There is a secondary claim made in this volume, which is that the field of the academic study of the Bible is itself a kind of imperial archive in that it stores and organizes information and material evidence in a way that also supports Empire. Biblical Studies, as an academic field of discourse, emerged during the eighteenth and nineteenth centuries, the heyday of the British Empire and the time of developing nation-states. During this time, Western military advances, especially to the traditional regions in which the biblical stories emerged, included the confiscation of biblically related manuscripts, antiquities, and material evidence, all of which needed interpreting. By the same token, just as the antiquities collected in other fields produced new fields of inquiry and discourse based on the assumptions of Western modernity, so did the field of biblical studies. Not only was the British Museum, in supporting these advances, able to “claim ownership over a foreign group’s cultural heritage” (18), but it also legitimized a set of assumptions that were drawn from the natural sciences—assumptions, for instance, that these Western biblical scholars had the

training and ability to efface their own particular interests and to assess the texts, manuscripts, and material evidence with objectivity expected. Notably, despite assertion of objectivity, during this period the natural sciences themselves were awash in now-debunked racial claims which served to confirm that Anglo-Europeans were mentally and constitutionally more stable and more rational than people from other social-ethnic racial groups.

Cuéllar argues that another way that the guild of biblical scholars supported Empire is based on particular interpretations of history (133). Hegelian philosophy had advanced a notion that history was inexorably advancing toward the good, as interpreted by Western European norms. The chronologies developed out of these interpretations, in turn, determined architectural decisions as to how to arrange and organize artifacts within the Museum in order to reinforce the implied assumption that European Imperial power was the apex of biblical and historic time.

It is no surprise then, that a scholarly field which developed using these assumptions, even when those assumptions were later abandoned, has been unable even to perceive, let alone abandon, its established discourse—a discourse in which the interests of Anglo-European male clerics remained unchallenged for so long. This was the group that sought to answer the urgent questions asked and, not surprisingly, the answers at which they arrived were those that seemed plausible to that self-same group. In all of these ways, the beneficiaries of Empire created a discourse of the academic study of the Bible which, to this day, primarily represents and supports their own interests.

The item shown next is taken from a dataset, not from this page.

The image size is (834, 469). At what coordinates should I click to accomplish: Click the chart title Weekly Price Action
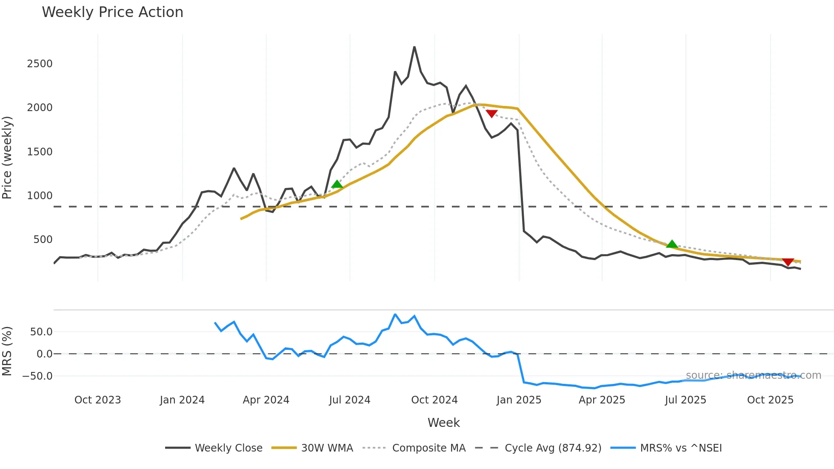click(112, 12)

In this system, only Europeantrained, Anglo-European male academics were trusted with having attained credible scientific acumen. This acumen was then applied to the interpretation and arrangement of texts as well as artifacts. This control over knowledge production, notes Cuéllar, “involved a concatenation of encoded discourses, expert alliances, and technical maneuvers” (135), all of which benefited Empire.

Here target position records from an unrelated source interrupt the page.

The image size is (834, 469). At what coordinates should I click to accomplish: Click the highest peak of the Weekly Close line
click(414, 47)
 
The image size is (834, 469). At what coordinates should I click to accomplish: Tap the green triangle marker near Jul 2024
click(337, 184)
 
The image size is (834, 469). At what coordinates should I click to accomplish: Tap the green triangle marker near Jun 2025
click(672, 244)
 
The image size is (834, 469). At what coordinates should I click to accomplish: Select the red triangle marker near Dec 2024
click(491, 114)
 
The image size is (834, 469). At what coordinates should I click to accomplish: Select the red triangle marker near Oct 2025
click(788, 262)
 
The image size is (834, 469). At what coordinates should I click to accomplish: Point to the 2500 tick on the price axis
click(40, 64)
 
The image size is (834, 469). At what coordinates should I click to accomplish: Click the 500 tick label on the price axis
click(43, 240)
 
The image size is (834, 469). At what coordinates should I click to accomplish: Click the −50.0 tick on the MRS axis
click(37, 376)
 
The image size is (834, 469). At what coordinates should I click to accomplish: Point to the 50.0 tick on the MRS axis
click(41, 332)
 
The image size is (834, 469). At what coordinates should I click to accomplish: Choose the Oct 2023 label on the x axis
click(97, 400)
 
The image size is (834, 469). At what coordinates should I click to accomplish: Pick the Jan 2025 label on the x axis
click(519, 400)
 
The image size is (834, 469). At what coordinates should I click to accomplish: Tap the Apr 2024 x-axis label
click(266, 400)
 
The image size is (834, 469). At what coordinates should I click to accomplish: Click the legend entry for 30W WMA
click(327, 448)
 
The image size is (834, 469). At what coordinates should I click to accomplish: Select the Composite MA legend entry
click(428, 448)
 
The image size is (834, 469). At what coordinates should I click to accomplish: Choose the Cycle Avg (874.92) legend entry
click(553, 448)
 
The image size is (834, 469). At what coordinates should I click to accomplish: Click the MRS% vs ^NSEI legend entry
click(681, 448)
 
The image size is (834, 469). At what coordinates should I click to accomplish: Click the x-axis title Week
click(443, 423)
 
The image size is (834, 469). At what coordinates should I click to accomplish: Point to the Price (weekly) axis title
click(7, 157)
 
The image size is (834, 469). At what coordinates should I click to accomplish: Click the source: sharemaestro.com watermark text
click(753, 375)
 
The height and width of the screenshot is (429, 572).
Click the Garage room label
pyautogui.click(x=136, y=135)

In the end, Cuéllar’s book teaches us that we have much work to do. First, we must re-examine the assumptions within the study of the Bible that we have taken as given—assumptions related to the development of history, to how we assign epistemic authority to interpret the Bible, and to how we organize and create taxonomies of knowledge. The field is ripe for young scholars from the Global South, including subaltern men, women, and gender-nonconforming scholars worldwide, to begin to reassess and rewrite the urgent questions we bring to the study of the Bible, to archaeology, and to the material evidence and antiquities associated with them. Gregory Cuéllar has given us a path upon which to embark, and for that we should be grateful.